I think a part of my dislike sprang from my being used to higher resolutions in general. I don't know if anything would look good to me at 800. Question is how much importance I should give viewing through lowres monitors? A lot, a little, none?
I'm glad somebody besides me likes the color scheme. You and Robin are obviously people of refined taste.
- Oh, I forgot, comments now open in their own page (check the URL when reading). No collapsing like before. If you're seeing something different let me know.
- Russ,
I have 1024x768 and it looks fine, resolution wise. At higher res it becomes too small to read on my monitor.
It may just be that I was used to it, but I found the old display easier to read and I did like the comment feature that John mentioned.For me its an eye issue. The current scheme physically hurts my eyes. I have a hard time with sites that have dark fields with white lettering. It becomes an effort keep the text from turning into streaks of white. That's what's happening here particularly with the red text which may be why the sidebar seems so intrusive. Maybe playing with varying shades of text and background might help to head off a complete redesign. You might do a couple of samples and post screen captures side by each in a link and have the teeming masses vote on it.
The problem you experienced on the library computer(not differentiating the grays) is probably a monitor/video card color calibration problem that their tech guy should address. Sounds like brightness/contrast issue.
- It's nice to have something small and non-controversial to bicker about! I got a pair of glasses a couple of months ago made just for my middle distance vision (computer screens, prices on shelves at grocery store, Hooters' calendar pics). I just started using them. They resolve a lot of the "assume the bifocal position" of head tilted back, nose scrunched up, and mouth gaping open when trying to read stuff on the screen. I just started using them and stopped the involuntary drooling.

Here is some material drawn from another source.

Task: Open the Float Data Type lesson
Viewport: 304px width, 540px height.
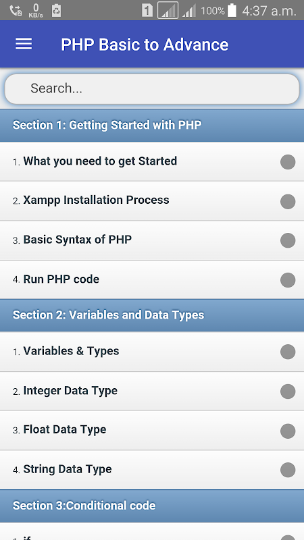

Post a Comment- Been thinking about the 'font-size' resolution issue. Dug around a little bit in the style sheets. Look like the font-size (for most of the presentation) is fixed at 12 pt. That would explain the overwhelming text at 800x600 and the hard to read at large res. [font renders relative to screen size]. Instead of setting font-size:12pt in the body element you might try setting it in em as the others are set. If you want finer grain control you might look at a javascript to get the res from the client then choose alternate stylesheets (more admin but very effective). You could also handle the display div width in the same files and thus preserve the orange border in every res.